Intraosseous infusion (IO) is used in pediatric populations during anesthesia when other intravenous access, central venous catherization or venous cutdown, are difficult to use or cannot be used. When individuals are severely ill and need "rapid, efficient, and safe delivery of drugs", IO is used. When inserting the intraosseous needle into a conscious individual, this can be very painful. For children, anesthesia is not recommended before this procedure for non-emergency situations. Instead, distracting and holding the child is preferred. Intraosseous infusion is used in instances such as, "immediate indication/life-threatening emergency, cardiac/respiratory arrest, acute shock, hypothermia, obesity, edema, thermal injury, etc."

For children, the preferred sites of IO are the distal tibia, proximal tibia, and distal femur. The distal end of the tibia is the preferred site because it is easy to access and the most reliable. Depending on the procedure, a variety of needles are used for IO. For example, "standard steel hypodermic, butterfly, spinal, trephine, sternal, and standard bone marrow needles are used." Needles that have a short shaft are preferred and safe. For infants up to 6 to 8 months old, 18-gauge needles are used and for children more than 8 months old, 15- or 16- gauge needles are used.
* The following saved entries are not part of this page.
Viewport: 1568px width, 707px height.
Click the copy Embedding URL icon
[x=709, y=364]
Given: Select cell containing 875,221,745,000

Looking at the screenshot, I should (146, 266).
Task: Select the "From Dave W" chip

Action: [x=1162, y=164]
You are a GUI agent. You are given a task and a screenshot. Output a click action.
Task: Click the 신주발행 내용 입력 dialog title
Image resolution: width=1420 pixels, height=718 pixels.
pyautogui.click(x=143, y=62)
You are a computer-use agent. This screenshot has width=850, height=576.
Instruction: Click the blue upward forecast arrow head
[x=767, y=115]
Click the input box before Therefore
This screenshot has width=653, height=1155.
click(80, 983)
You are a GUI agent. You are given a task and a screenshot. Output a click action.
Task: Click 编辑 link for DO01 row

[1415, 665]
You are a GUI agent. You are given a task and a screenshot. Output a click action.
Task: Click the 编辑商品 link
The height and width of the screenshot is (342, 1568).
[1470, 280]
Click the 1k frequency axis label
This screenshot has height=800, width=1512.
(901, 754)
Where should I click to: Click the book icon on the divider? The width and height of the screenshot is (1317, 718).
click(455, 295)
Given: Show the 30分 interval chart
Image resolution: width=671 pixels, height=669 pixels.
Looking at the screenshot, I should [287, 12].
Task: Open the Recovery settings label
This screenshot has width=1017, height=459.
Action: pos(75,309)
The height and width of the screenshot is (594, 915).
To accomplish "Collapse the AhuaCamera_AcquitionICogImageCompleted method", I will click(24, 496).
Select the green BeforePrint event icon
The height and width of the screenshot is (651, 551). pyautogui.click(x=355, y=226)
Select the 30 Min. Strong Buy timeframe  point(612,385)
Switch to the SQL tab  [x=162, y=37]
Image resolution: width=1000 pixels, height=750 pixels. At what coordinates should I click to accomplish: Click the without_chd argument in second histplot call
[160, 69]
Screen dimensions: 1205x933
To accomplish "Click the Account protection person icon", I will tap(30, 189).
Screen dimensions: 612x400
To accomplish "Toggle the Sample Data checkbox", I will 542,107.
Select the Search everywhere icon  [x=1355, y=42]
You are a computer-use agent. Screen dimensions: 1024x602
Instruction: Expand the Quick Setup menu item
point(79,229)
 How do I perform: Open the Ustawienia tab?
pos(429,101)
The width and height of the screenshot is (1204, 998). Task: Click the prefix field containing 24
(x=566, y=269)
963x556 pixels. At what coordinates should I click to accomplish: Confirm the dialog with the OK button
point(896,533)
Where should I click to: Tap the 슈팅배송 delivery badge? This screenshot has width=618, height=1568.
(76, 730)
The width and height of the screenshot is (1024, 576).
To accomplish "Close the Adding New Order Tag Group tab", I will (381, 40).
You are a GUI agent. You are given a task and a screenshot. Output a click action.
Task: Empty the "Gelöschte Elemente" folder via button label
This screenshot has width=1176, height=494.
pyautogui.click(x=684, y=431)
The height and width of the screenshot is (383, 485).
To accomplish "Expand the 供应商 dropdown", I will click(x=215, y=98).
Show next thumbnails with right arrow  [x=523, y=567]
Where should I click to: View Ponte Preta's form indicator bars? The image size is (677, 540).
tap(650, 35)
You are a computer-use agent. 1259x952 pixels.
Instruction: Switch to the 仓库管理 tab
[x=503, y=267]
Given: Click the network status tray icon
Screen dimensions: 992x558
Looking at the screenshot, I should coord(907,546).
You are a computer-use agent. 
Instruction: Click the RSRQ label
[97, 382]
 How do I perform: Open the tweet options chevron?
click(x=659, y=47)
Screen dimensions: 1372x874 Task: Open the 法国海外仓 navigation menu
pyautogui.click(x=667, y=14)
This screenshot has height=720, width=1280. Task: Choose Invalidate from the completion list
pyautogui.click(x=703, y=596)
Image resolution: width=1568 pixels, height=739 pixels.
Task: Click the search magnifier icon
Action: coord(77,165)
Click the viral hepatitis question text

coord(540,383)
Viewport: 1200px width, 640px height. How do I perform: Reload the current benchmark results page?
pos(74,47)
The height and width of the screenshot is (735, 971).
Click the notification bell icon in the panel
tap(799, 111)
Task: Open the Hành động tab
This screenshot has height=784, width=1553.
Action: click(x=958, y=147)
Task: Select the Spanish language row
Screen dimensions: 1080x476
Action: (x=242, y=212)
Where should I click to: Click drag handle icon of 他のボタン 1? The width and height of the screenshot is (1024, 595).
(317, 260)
A study by Glaeser et al., concluded that individuals who received IO vs. peripheral and central intravenous access were able to obtain much faster and more successful IO access. Another study, by Fiorito et al., observed the safety of IO use during the transportation of critically ill pediatric individuals. Based on the results, they concluded that the use of IO was safe, based on 78% successful placement of the IO needle and complications that occurred in only 12% of the cases.

Similarly to adults, contraindications for IO infusion use in pediatrics include bone diseases such as osteogenesis imperfecta and osteopetrosis, and fractures. Others include cellulitis, burns, and infections at the access site.